Helen M. Kinsella
Guest Author
Helen M. Kinsella (@hkinsella6) is Associate Professor of Political Science and Law at the University of Minnesota, Twin Cities. She also holds affiliate faculty positions in the Department of Gender, Women & Sexuality Studies, the Hubert H. Humphrey School of Public Affairs, the Human Rights Center, and the Interdisciplinary Center for the Study of Global Change. She was previously Associate Professor in the Department of Political Science and an affiliate in the Department of Gender & Women’s Studies at the University of Wisconsin-Madison from 2005 to 2018. She has held fellowships at the Council on Foreign Relations with the International Committee of the Red Cross, the New York University School of Law, and postdoctoral and predoctoral appointments at Stanford University and Harvard University. She has a PhD in Political Science and an MA in Public Policy from the University of Minnesota, Twin Cities, and a BA in Political Science and Gender Studies from Bryn Mawr College.
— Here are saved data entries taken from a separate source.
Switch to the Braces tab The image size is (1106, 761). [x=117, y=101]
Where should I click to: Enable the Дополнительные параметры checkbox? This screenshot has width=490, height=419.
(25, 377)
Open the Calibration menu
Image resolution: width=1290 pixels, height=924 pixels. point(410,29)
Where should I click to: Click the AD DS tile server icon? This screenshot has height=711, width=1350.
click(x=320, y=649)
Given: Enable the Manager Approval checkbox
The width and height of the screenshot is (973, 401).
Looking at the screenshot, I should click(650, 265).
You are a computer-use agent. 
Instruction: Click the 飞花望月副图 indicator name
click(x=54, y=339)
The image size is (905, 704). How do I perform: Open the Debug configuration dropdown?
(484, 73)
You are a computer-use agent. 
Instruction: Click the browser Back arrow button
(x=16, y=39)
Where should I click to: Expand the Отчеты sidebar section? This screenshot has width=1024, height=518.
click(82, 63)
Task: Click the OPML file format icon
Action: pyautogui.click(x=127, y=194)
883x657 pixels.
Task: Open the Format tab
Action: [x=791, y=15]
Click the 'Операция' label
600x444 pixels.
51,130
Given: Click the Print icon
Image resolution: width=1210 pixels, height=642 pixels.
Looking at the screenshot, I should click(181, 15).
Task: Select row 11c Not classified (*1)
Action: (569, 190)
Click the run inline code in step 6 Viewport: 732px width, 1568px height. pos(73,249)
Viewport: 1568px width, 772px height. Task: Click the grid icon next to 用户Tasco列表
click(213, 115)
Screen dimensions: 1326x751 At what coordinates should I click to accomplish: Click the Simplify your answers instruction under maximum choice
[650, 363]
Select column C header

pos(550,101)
She is currently working on a manuscript entitled “War Fatigue: On Not Being Able to Sleep,” as well as continuing research on political science and law scholar Francis Lieber and the laws of war. She is the author of The Image before the Weapon: A Critical History of the Distinction between Combatant and Civilian (Cornell University Press) which won the 2012 Sussex International Theory Prize and received an Honorable Mention for the 2012 Joseph S. Lepgold Book Prize (Georgetown University). Her work has also appeared in journals such as International Studies Quarterly, Review of International Studies, International Theory, Political Theory, Political Power and Social Theory, Feminist Review, among others. Generally, her research engages international humanitarian law; international norms and institutions; international security; gender and armed conflict; international relations theories; contemporary political thought and feminist theories.